Matthias Corvinus of Hungary — A Ruler Straddling Two Epochs

Renaissance portrait of Matthias Corvinus, King of Hungary, (marble relief by Giovanni Dalmata (attributed to), Benedetto da Maiano (previous attribution), 1476)
His courtly representation, international Gothicism, and the reception of the Renaissance in Hungary can be considered Matthias’ most brilliant achievements, which were also highly appreciated by his contemporaries.
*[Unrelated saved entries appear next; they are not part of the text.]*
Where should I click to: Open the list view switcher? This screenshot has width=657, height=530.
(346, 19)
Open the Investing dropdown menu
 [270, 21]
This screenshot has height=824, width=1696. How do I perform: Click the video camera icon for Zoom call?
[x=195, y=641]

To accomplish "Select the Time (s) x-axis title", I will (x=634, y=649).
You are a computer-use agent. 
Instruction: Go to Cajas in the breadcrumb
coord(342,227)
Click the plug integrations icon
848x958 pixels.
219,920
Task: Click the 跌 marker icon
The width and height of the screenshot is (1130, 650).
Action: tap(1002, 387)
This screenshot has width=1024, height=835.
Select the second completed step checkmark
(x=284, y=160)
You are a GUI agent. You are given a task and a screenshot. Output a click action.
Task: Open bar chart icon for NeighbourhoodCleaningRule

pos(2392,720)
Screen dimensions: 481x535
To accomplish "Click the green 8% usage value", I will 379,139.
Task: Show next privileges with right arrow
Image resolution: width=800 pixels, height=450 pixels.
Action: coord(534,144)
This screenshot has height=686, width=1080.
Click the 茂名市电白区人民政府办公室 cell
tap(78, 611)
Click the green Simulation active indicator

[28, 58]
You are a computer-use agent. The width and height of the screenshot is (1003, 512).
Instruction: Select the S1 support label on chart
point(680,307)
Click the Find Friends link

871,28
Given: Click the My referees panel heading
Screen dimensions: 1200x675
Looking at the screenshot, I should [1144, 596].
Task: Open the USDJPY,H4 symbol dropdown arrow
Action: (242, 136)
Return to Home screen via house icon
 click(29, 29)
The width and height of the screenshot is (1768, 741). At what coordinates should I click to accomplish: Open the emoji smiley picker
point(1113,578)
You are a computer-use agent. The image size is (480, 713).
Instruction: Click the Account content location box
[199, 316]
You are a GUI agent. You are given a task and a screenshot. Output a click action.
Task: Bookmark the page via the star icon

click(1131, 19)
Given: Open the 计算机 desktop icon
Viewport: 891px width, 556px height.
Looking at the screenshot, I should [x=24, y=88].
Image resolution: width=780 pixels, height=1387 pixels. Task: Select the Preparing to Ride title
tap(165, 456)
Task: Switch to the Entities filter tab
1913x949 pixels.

It is undoubtedly a unique phenomenon of 15th-century Hungarian history that the Italian Renaissance had such a great impact in the country.

Hungary has repeatedly celebrated Matthias Corvinus, also called King Matthias I (r. 1458–1490), most recently in 2008 and again in 2018, while his son John Corvinus was last commemorated this year, in 2023. The latest research shows that there are still plenty of aspects of the king’s reign that offer new insights, especially when considered from a broader Central European perspective.[1]

King Matthias, a great warrior, whom Hungarian folklore, in agreement with official historiography, honours as one of the most important military leaders of his time, in fact never ventured into open-field battles against the Turks. He rather achieved his military successes in campaigns against his Christian neighbours. The conquest of Austria and the capture of the city of Vienna were particularly dear to his heart, but he also fought many wars for the title of King of Bohemia and Silesia. At the same time, Matthias never forgot for a moment that the Ottoman Empire was the country’s archenemy, and he carefully guarded his kingdom’s borders. As a result, he annexed northern Bosnia to his country as a buffer zone after the capture of the castle of Jajce (today’s Bosnia and Herzegovina) in 1463. The brightest element of the military modernisation he initiated was his mercenary army of thousands, some of them former Hussites, which was named the ‘Black Army of Hungary’ after (but not because of) the King’s death—no other Hungarian ruler before 1526 could boast of such a force, but there were few paid armies in Europe comparable to it as well.[2]

But why do Hungarian public consciousness and historiography still struggle with the idealised figure of one of the greatest rulers in Hungarian history? The answer is very simple:

the King wrote about his reign in the propaganda works he advocated in such an intrusive way

that it still binds the hands of researchers and disturbs their discernment to this day. A good example of this is the case of the defeat at Körmend in 1459, which Italian historian Bonfini made into a victory in the Hungarian public consciousness; in reality, it was only a ‘victory’ thanks to humanist propaganda. Matthias tried to do the same after his defeat in the Principality of Moldavia in 1467, but sources recorded that he almost died of his wounds there.

Yet it was indeed during the reign of Matthias that for the last time in history, Hungary actively shaped European politics as a strong central power with a significant army. Not incidentally, the country successfully confronted the Ottoman Empire, capturing advanced Czech, Polish, and Austrian provinces. All the same, despite all this, 36 years after the death of the King, the medieval Hungarian state suffered a catastrophic defeat at the Battle of Mohács against the Turks, and within a few years, it was split into three parts. The question is, of course, whether these 36 years were a ‘gift’ of Matthias’ reign or not.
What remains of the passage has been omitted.